Work to complete: Write out the data that follows exactly, keeping every picture out.

Input records:

• • •

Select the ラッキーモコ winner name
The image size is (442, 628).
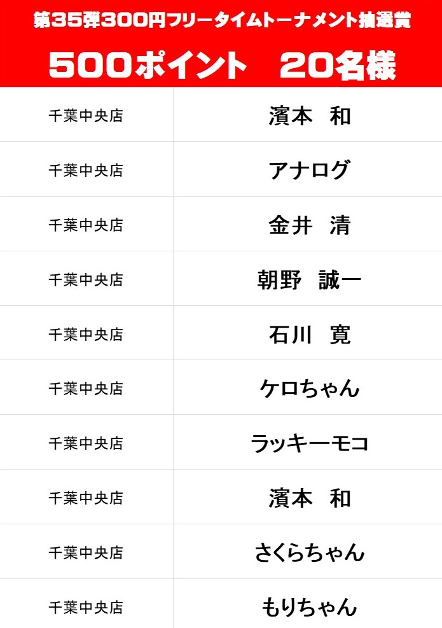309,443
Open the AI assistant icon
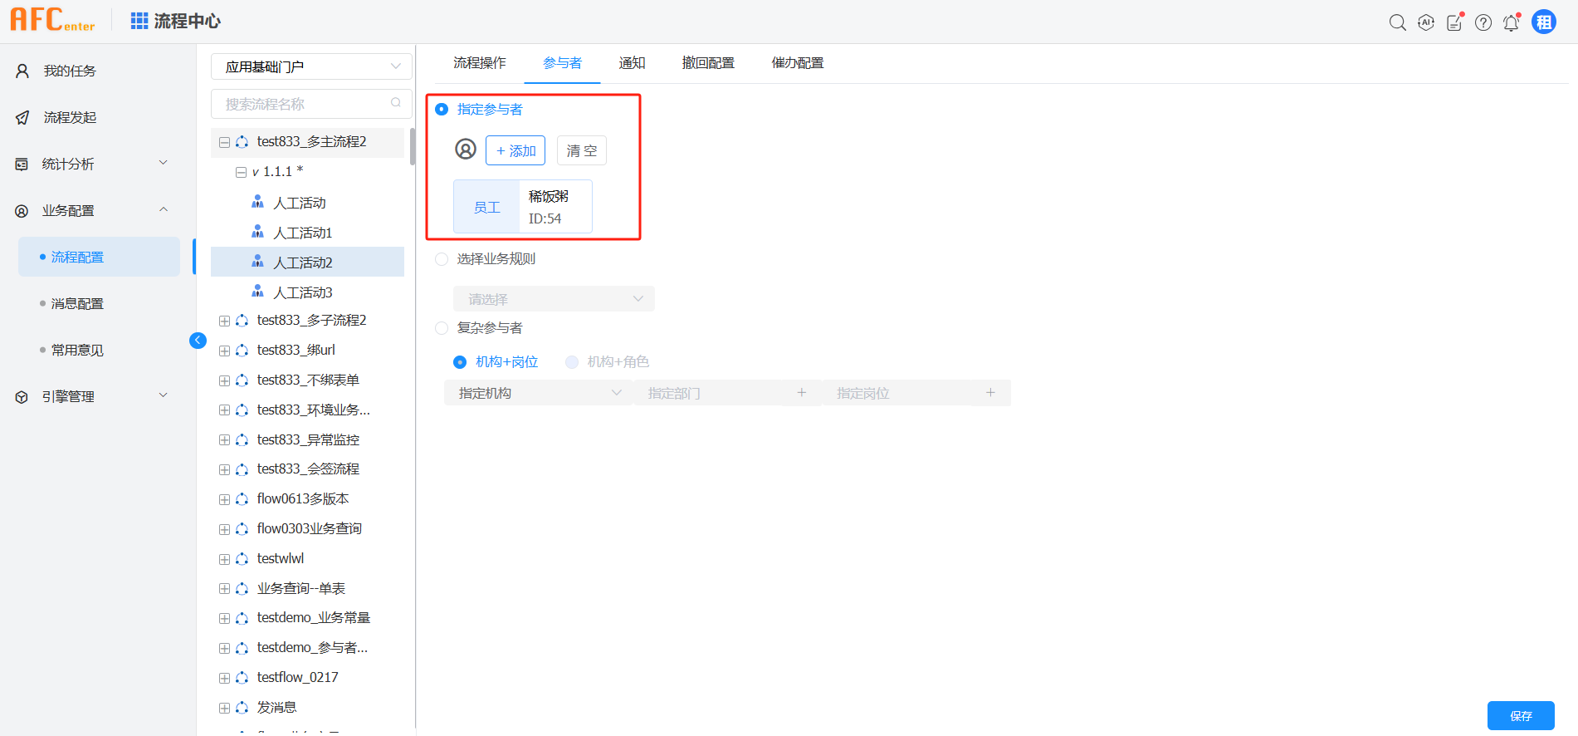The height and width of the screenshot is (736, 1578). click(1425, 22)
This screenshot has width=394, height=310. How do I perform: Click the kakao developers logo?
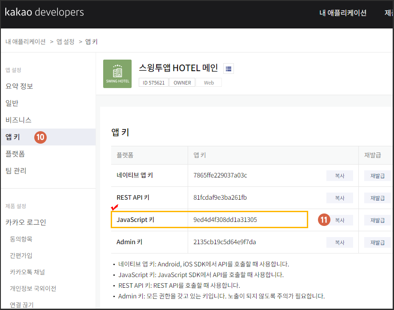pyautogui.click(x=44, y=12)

• • •

Answer to this problem:
Select the ラッキーモコ winner name
The image size is (442, 628).
309,443
Open the AI assistant icon
The height and width of the screenshot is (736, 1578). click(1425, 22)
This screenshot has width=394, height=310. How do I perform: Click the kakao developers logo?
pyautogui.click(x=44, y=12)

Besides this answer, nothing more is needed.